In Italia stanno arrivando grandi player internazionali che potrebbero fare piazza pulita disintegrando il mercato e creando un problema enorme all’economia italiana. Le eccellenze del made in Italy rischiano concretamente di dover utilizzare operatori controllati da stati esteri: potrebbero essere altri a decidere come e dove l’Italia venderà i suoi prodotti. Non avere operatori forti è un problema, non solo per il comparto. Il trasporto è il settore dei settori, agevolatore dell’economia. Se favorisco la logistica rendo il Paese più forte. Noi non siamo un costo del prodotto, ma il marketing, valore aggiunto. A questo proposito vorrei sottolineare come anche la questione Brennero sia un problema interministeriale, politico. Abbiamo quattro bocche di fuoco, tutte nelle Alpi, se queste vengono bloccate noi non esportiamo e non importiamo più, un grave problema per un’industria di trasformazione qual è la nostra. Confindustria cosa ne pensa? Oggi abbiamo un Paese che ha fatto della cultura del made in Italy uno slogan. Spero che le priorità del sistema Italia vengano veramente prima delle singole iniziative”.

Quanto tempo abbiamo per invertire la rotta?

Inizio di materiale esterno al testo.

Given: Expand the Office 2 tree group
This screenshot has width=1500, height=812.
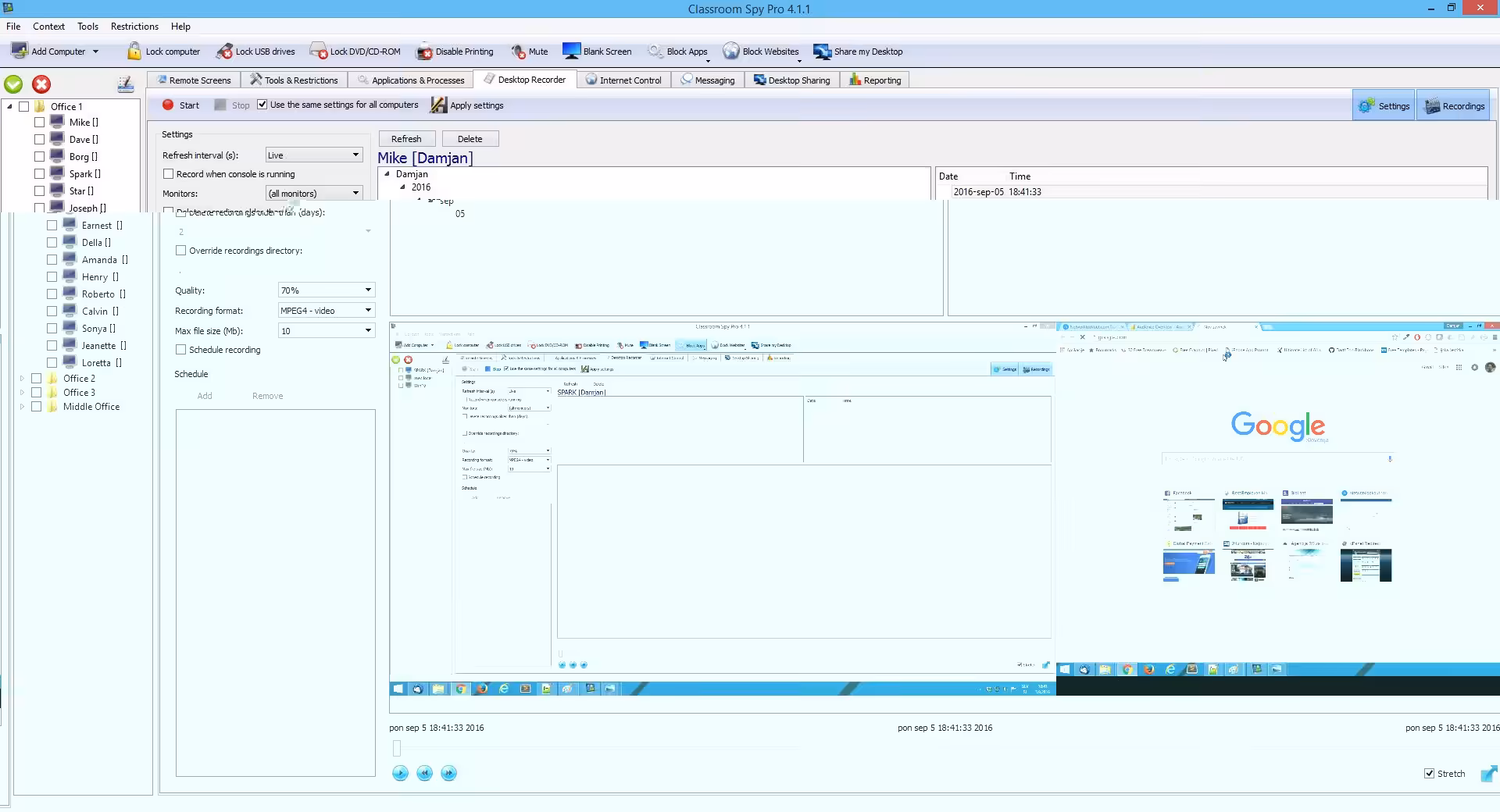Looking at the screenshot, I should click(x=22, y=379).
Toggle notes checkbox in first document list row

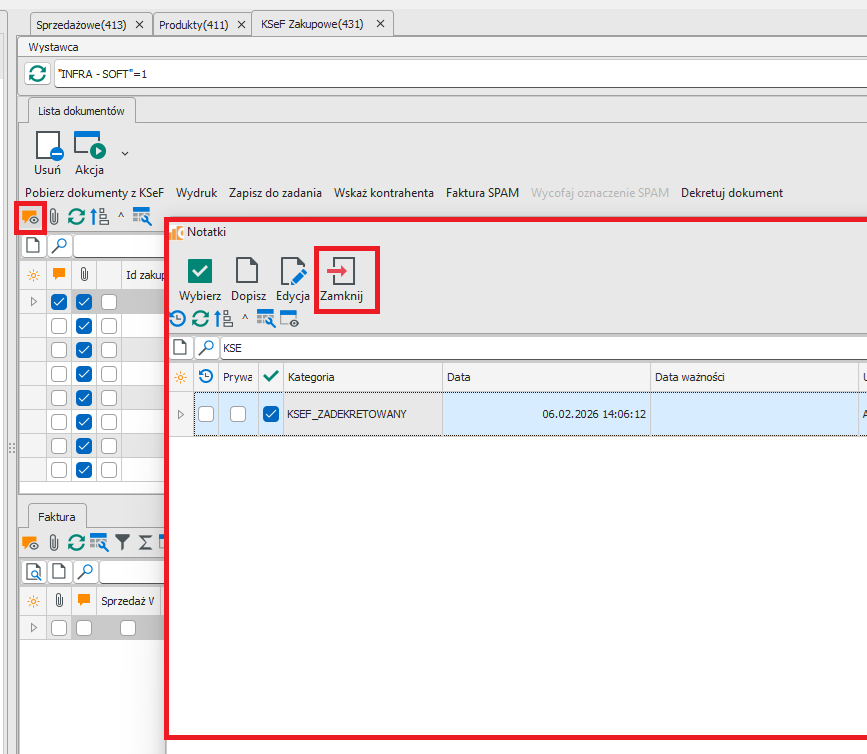(60, 301)
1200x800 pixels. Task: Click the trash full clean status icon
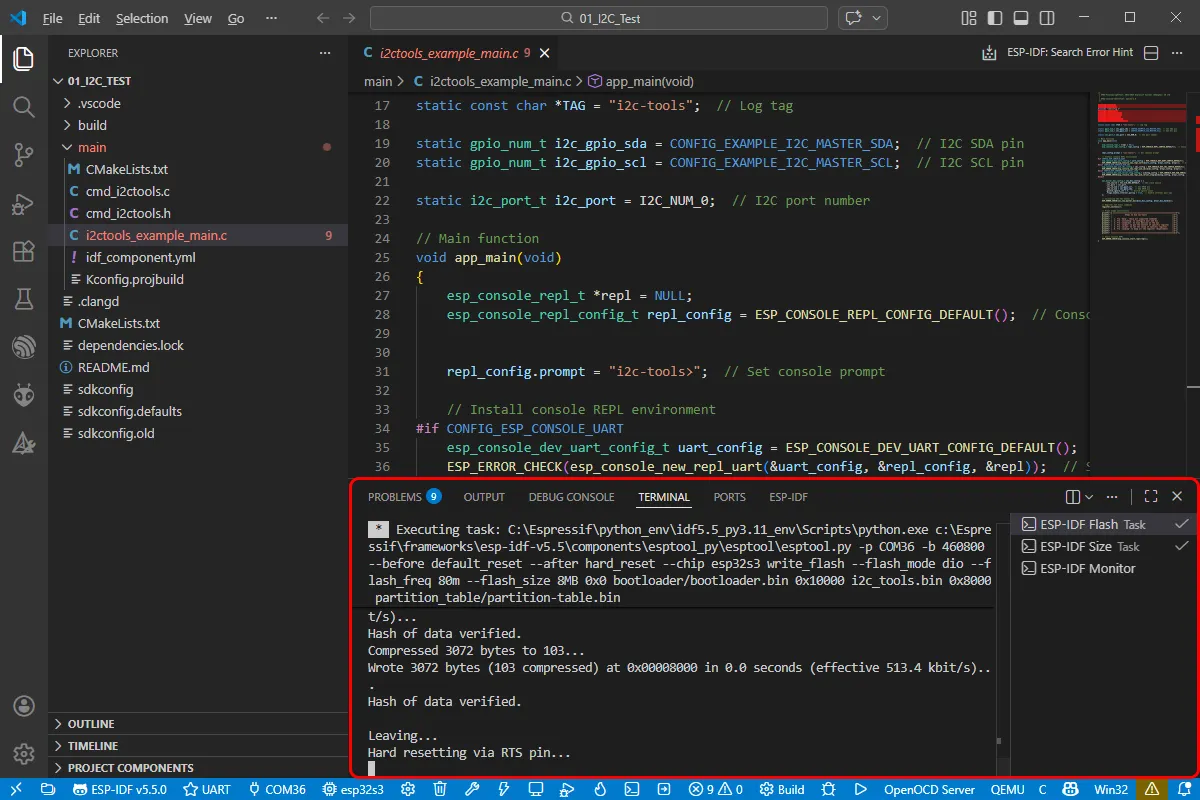coord(440,789)
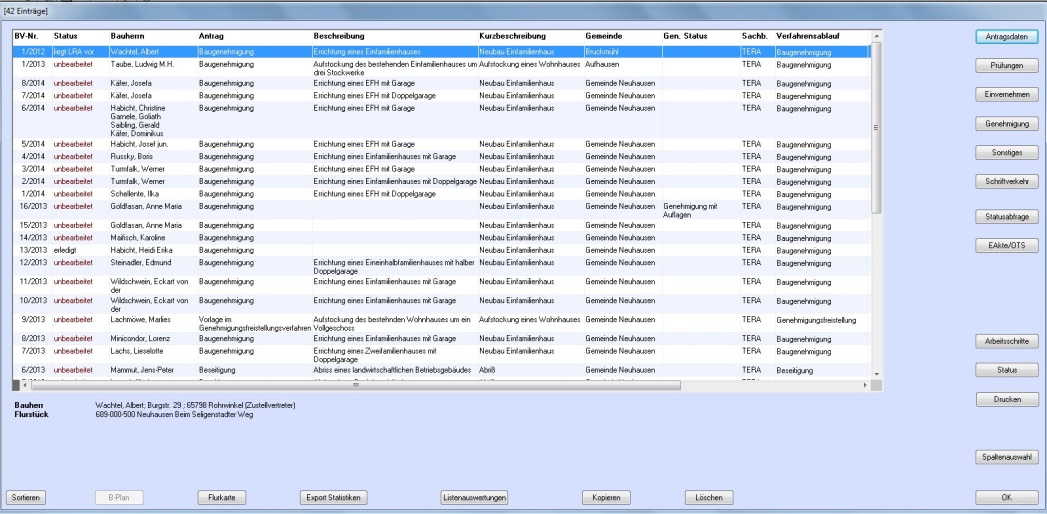
Task: Sort by the Bauherrn column header
Action: pyautogui.click(x=128, y=36)
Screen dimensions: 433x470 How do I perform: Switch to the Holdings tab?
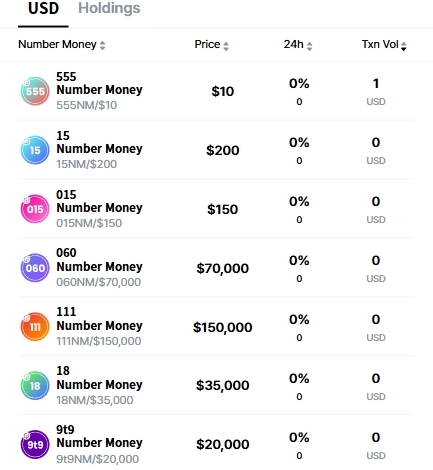pyautogui.click(x=109, y=8)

Nel prossimo biennio si definiranno le grandi partite. Le aziende hanno bisogno di risposte, velocità, devono capire come sta andando il mondo. I grandi operatori si muovono alla velocità della luce, investono e non hanno bisogno di incentivi. Noi dobbiamo insegnare ai nostri imprenditori che devono avere i margini per vivere da soli, in maniera sana e onesta. Questo settore deve tornare ‘normale’: gli imprenditori in piena armonia con le norme devono creare ricchezza e guadagnare. Una svolta potrebbe avvenire con il cambio generazionale: vedo tante nuove leve che hanno una visione diversa da quella dei loro padri.

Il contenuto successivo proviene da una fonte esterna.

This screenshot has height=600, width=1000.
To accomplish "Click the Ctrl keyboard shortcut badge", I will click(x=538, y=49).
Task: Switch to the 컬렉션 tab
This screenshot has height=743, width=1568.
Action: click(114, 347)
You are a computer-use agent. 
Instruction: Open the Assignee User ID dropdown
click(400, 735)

La fortuna è che il pacco verrà consegnato ancora da un uomo, la gestione di un’urgenza, di un magazzino sarà nelle mani di una persona. In questo contesto il TCR, un modello di selezione del fornitore condiviso fra chi conosce bene il mondo della logistica e chi compra il servizio di trasporto, per noi è fondamentale perché diventa un sistema di autovalutazione per le aziende, uno specchio oggettivo”.

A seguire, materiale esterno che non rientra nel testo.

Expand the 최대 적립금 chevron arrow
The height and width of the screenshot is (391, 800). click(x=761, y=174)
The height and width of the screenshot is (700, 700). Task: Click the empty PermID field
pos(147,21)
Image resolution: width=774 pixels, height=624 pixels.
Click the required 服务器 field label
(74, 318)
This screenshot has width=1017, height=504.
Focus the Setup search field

Quale l’obiettivo personale che si è posto come segretario generale di Fiap?

“Quando vedrò nell’organigramma delle multinazionali che il supply chain manager è l’uomo più potente dopo l’ad, ed è quindi cruciale per la strategicità dell’azienda, avrò raggiunto il mio grande obiettivo. Vuol dire che c’è consapevolezza dell’importanza del settore. Poi, vorrei vedere tanti campioni nazionali di logistica italiani diventare eccellenze nel mondo, sarebbe una grande soddisfazione personale”.